Question

One bag contains 3 white and 2 black balls, another bag contains 5 white and 3 black balls. If a bag is chosen at random and a ball is drawn from it, what is the chance that it is white?

• A. 3/5
• B. 5/8
• C. 49/80
• D. 1/2

Answer 1

Answer: (C)

49/80

Answer 2

Let $B_1$ be the event that the first bag is chosen, and $B_2$ be the event that the second bag is chosen. Let $W$ be the event that a white ball is drawn.

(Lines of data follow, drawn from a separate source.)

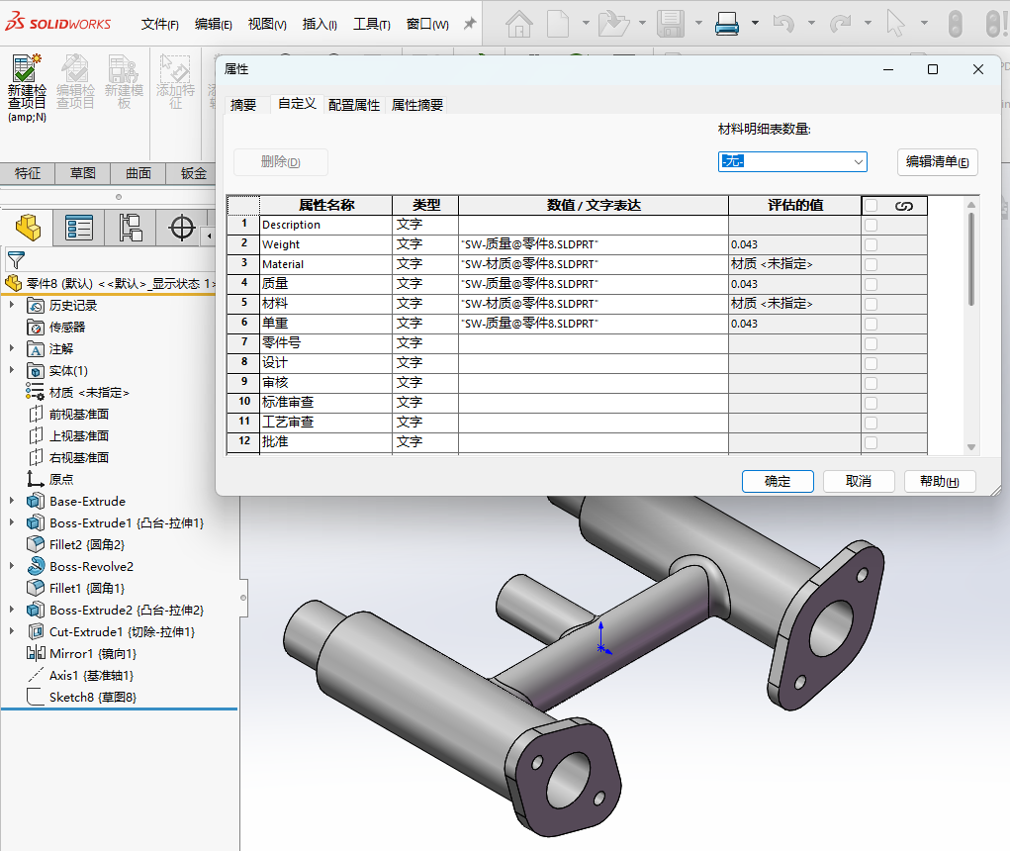This screenshot has height=851, width=1010.
Task: Tick the link checkbox for Weight row
Action: pyautogui.click(x=871, y=244)
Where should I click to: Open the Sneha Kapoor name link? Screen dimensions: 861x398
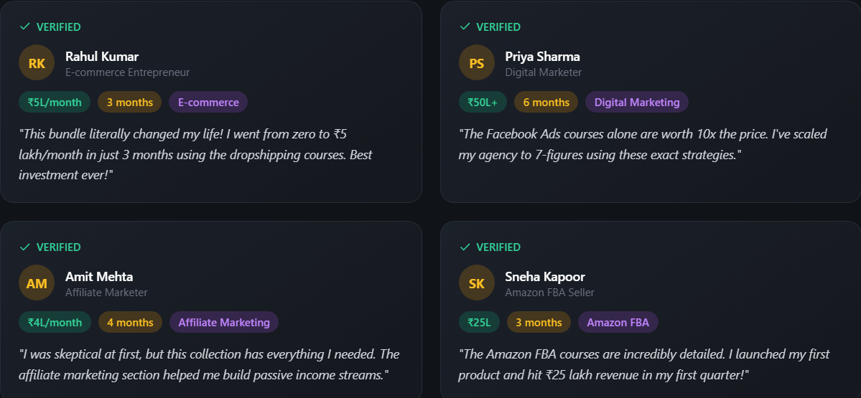click(x=545, y=277)
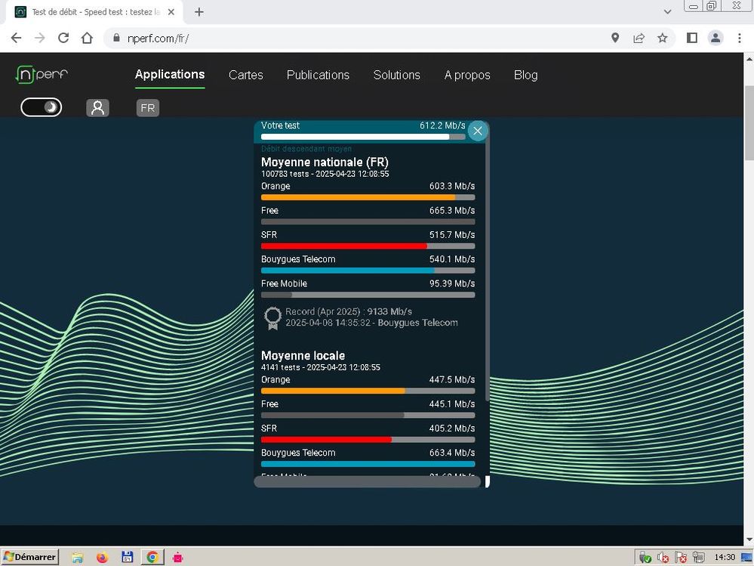The height and width of the screenshot is (566, 754).
Task: Go to the Publications section
Action: tap(318, 75)
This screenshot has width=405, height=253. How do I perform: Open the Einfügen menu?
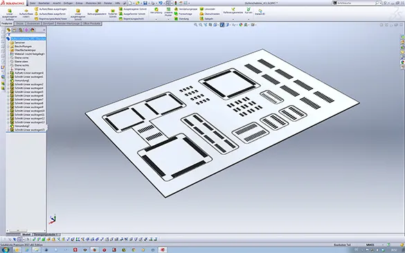click(68, 3)
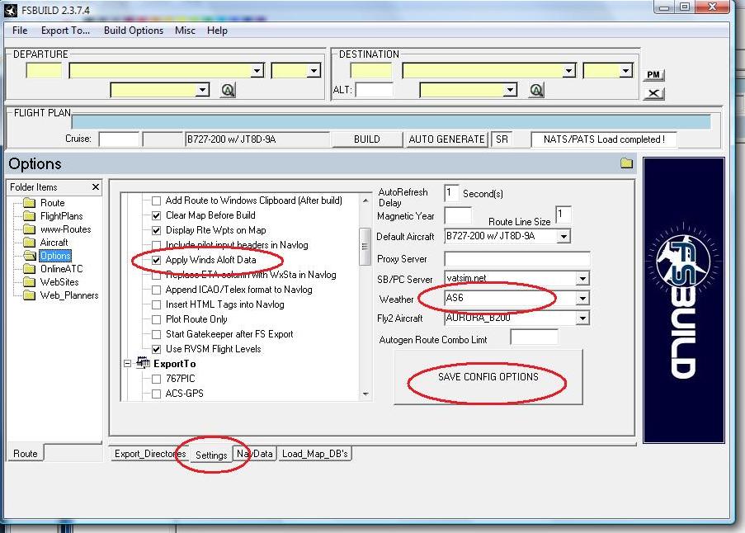Image resolution: width=745 pixels, height=533 pixels.
Task: Expand the Default Aircraft dropdown
Action: click(x=563, y=236)
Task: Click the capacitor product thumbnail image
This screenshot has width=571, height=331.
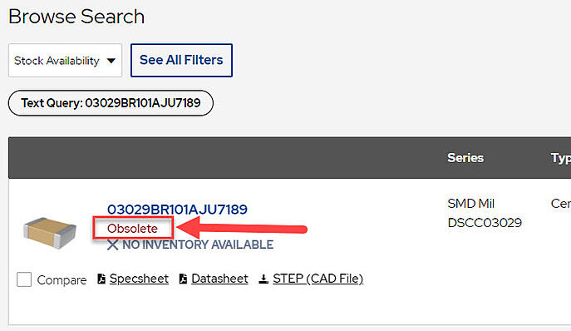Action: click(x=50, y=233)
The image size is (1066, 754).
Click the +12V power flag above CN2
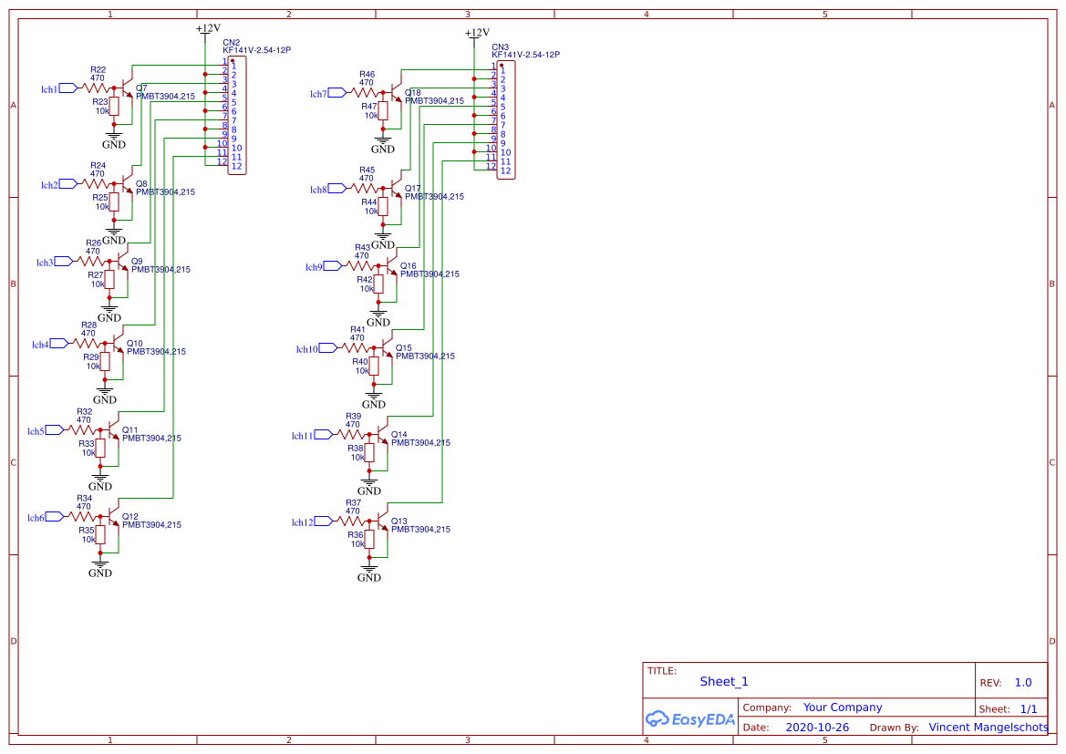click(204, 28)
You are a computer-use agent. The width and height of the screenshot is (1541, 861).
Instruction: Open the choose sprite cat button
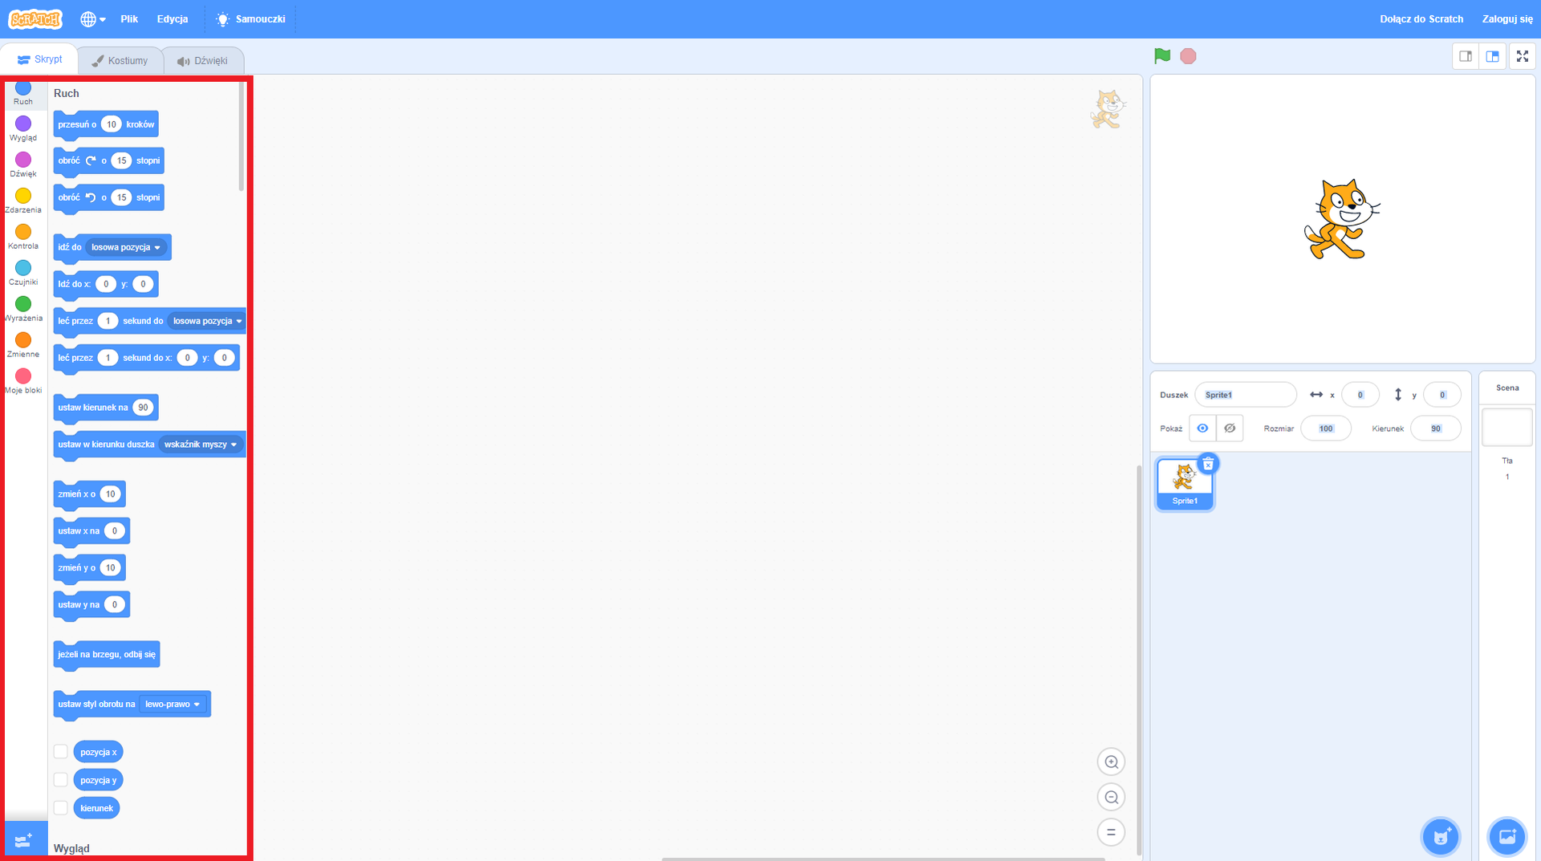point(1441,837)

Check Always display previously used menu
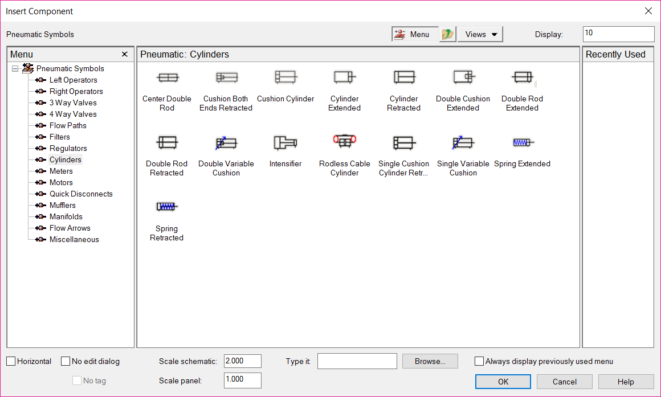[x=479, y=361]
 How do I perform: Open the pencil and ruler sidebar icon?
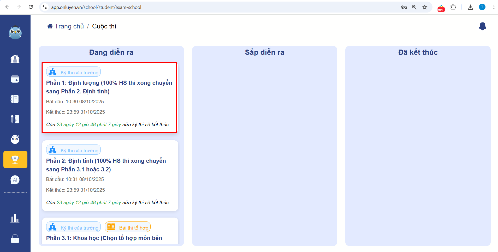[15, 119]
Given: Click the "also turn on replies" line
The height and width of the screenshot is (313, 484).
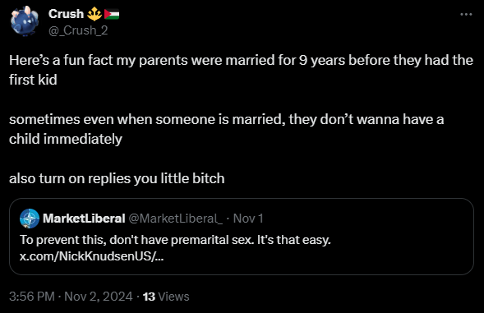Looking at the screenshot, I should 117,178.
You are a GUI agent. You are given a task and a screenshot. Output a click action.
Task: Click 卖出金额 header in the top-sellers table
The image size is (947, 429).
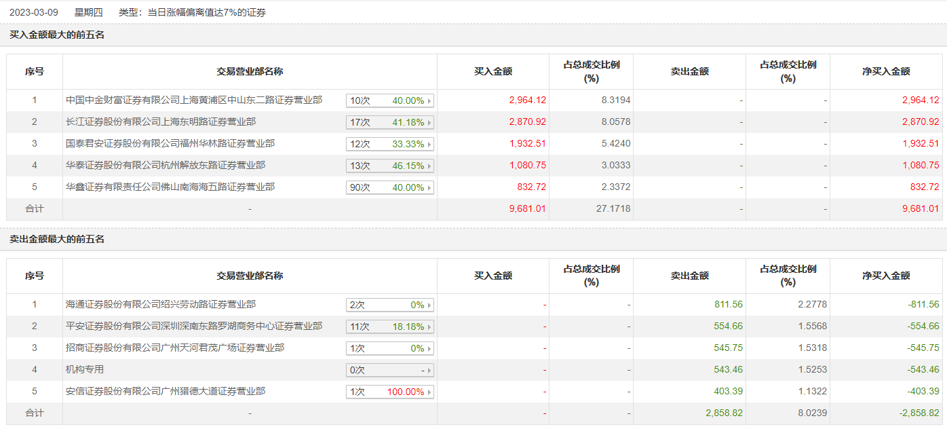tap(689, 276)
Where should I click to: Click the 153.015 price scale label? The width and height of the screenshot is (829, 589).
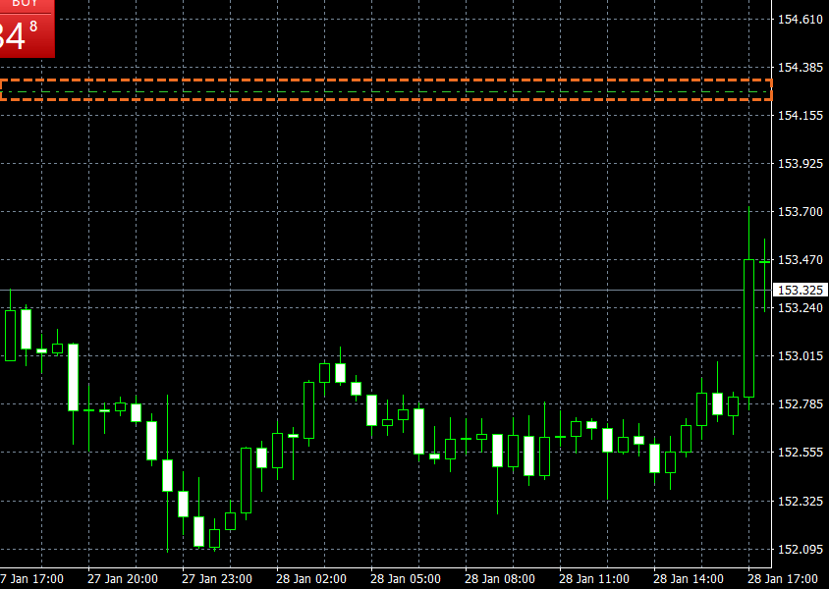799,356
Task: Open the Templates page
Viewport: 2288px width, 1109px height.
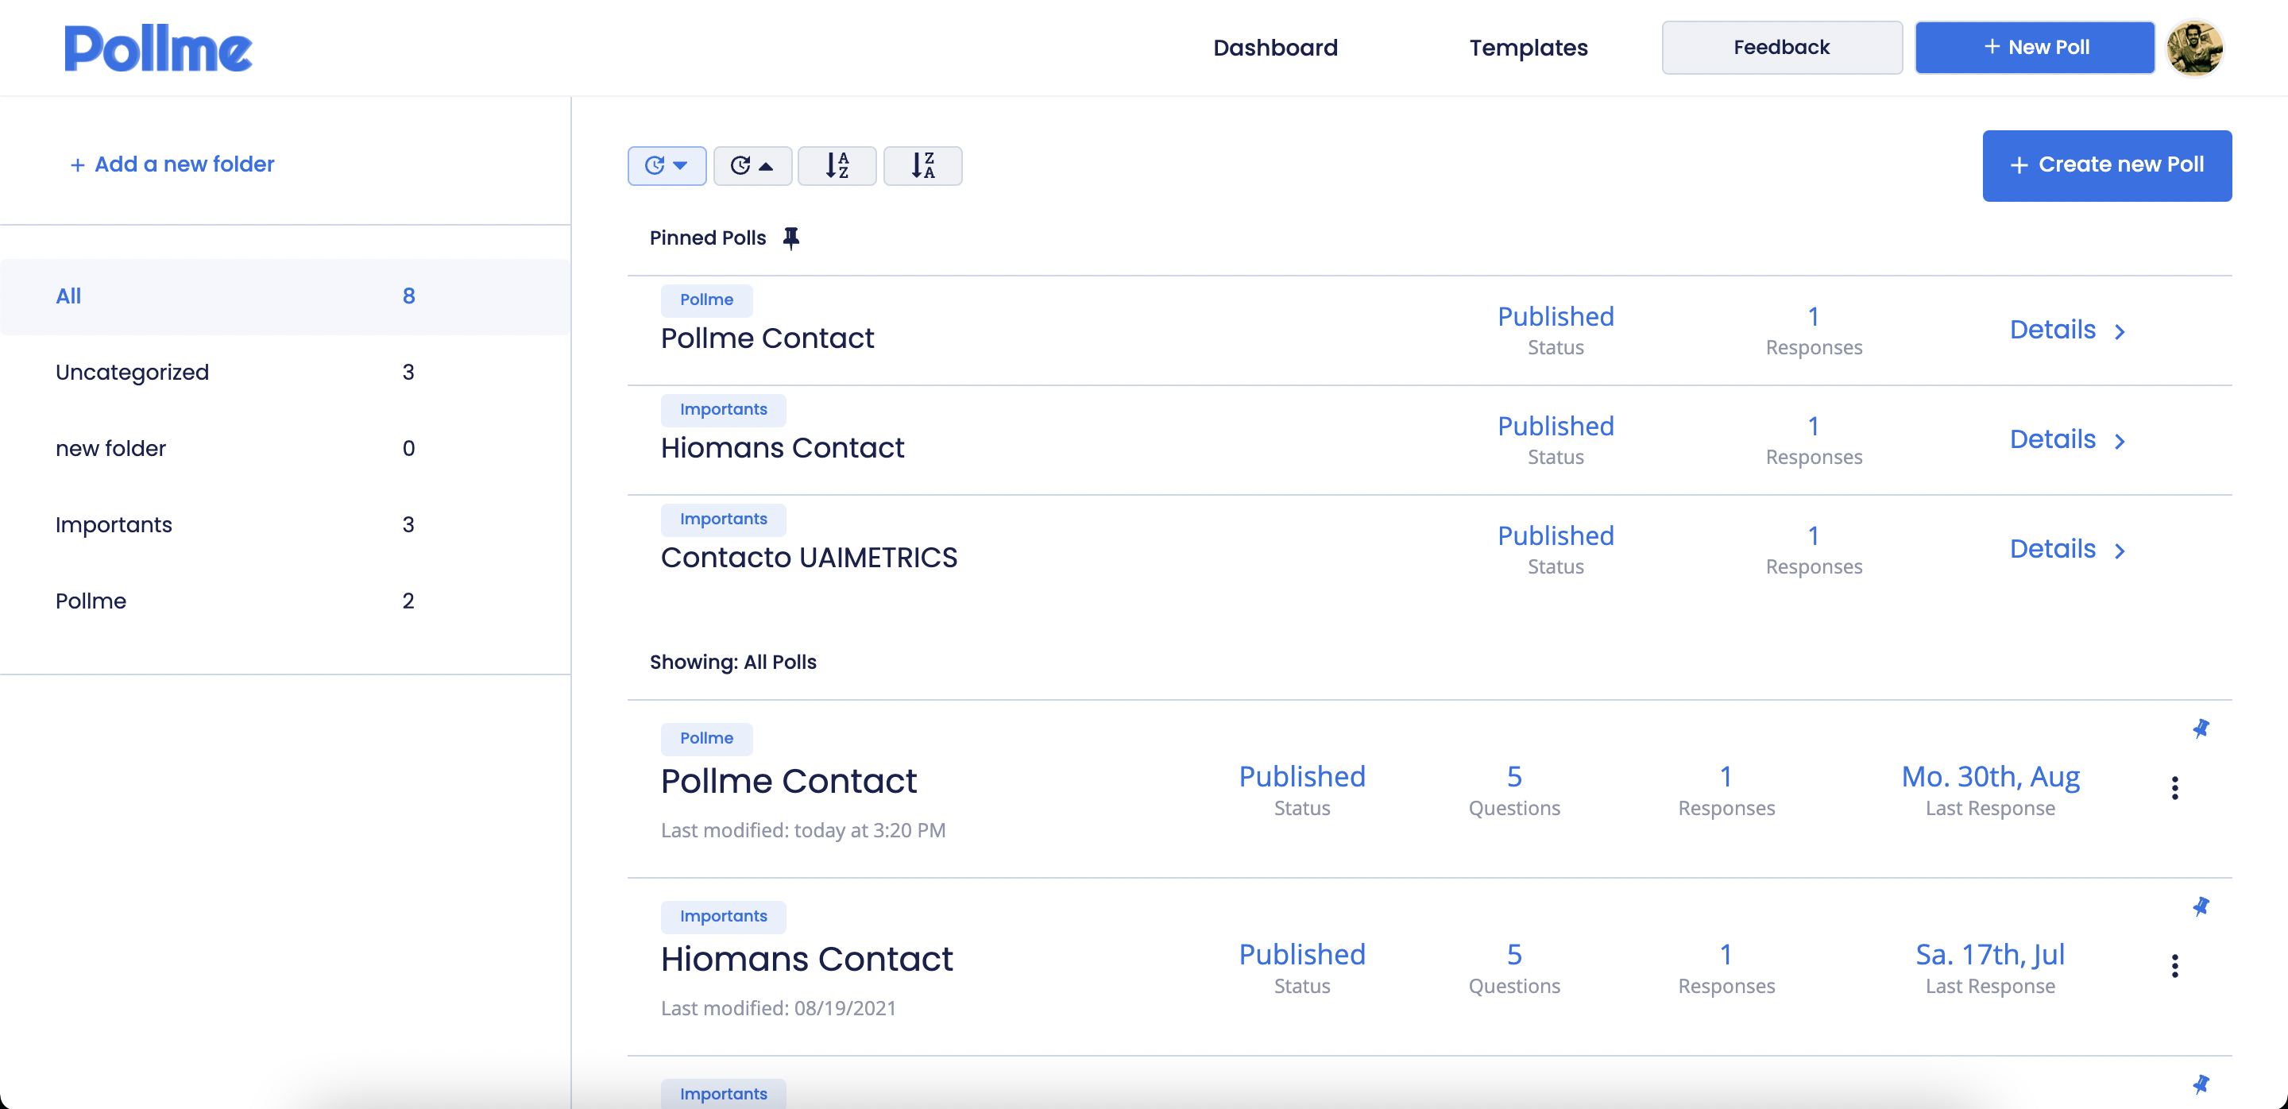Action: pyautogui.click(x=1529, y=48)
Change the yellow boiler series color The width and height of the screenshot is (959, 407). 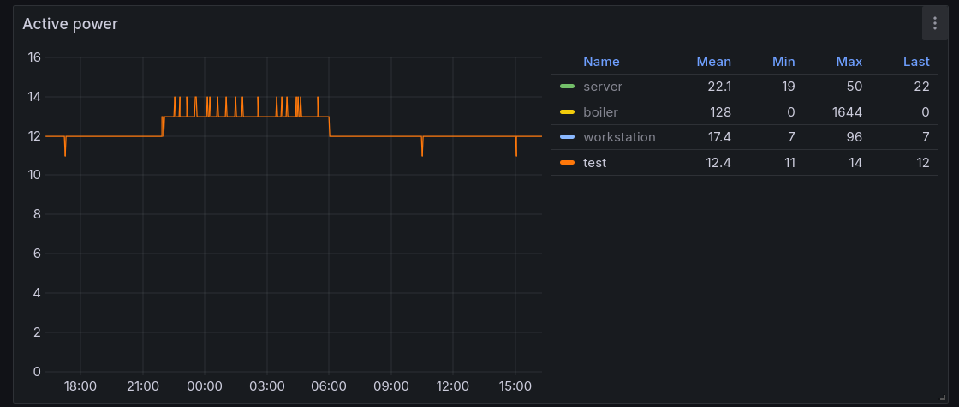tap(567, 112)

The first bag contains 3 white and 2 black balls, so there are a total of $3 + 2 = 5$ balls. The second bag contains 5 white and 3 black balls, so there are a total of $5 + 3 = 8$ balls.

Since a bag is chosen at random, the probability of choosing either bag is equal: $P(B_1) = \frac{1}{2}$ $P(B_2) = \frac{1}{2}$

The probability of drawing a white ball given that the first bag was chosen is: $P(W|B_1) = \frac{\text{Number of white balls in Bag 1}}{\text{Total balls in Bag 1}} = \frac{3}{5}$

The probability of drawing a white ball given that the second bag was chosen is: $P(W|B_2) = \frac{\text{Number of white balls in Bag 2}}{\text{Total balls in Bag 2}} = \frac{5}{8}$

Using the Law of Total Probability, the overall probability of drawing a white ball is given by: $P(W) = P(W|B_1)P(B_1) + P(W|B_2)P(B_2)$

Substituting the values: $P(W) = \left(\frac{3}{5}\right) \times \left(\frac{1}{2}\right) + \left(\frac{5}{8}\right) \times \left(\frac{1}{2}\right)$ $P(W) = \frac{3}{10} + \frac{5}{16}$

To add these fractions, we find a common denominator, which is 80: $P(W) = \frac{3 \times 8}{10 \times 8} + \frac{5 \times 5}{16 \times 5}$ $P(W) = \frac{24}{80} + \frac{25}{80}$ $P(W) = \frac{24 + 25}{80}$ $P(W) = \frac{49}{80}$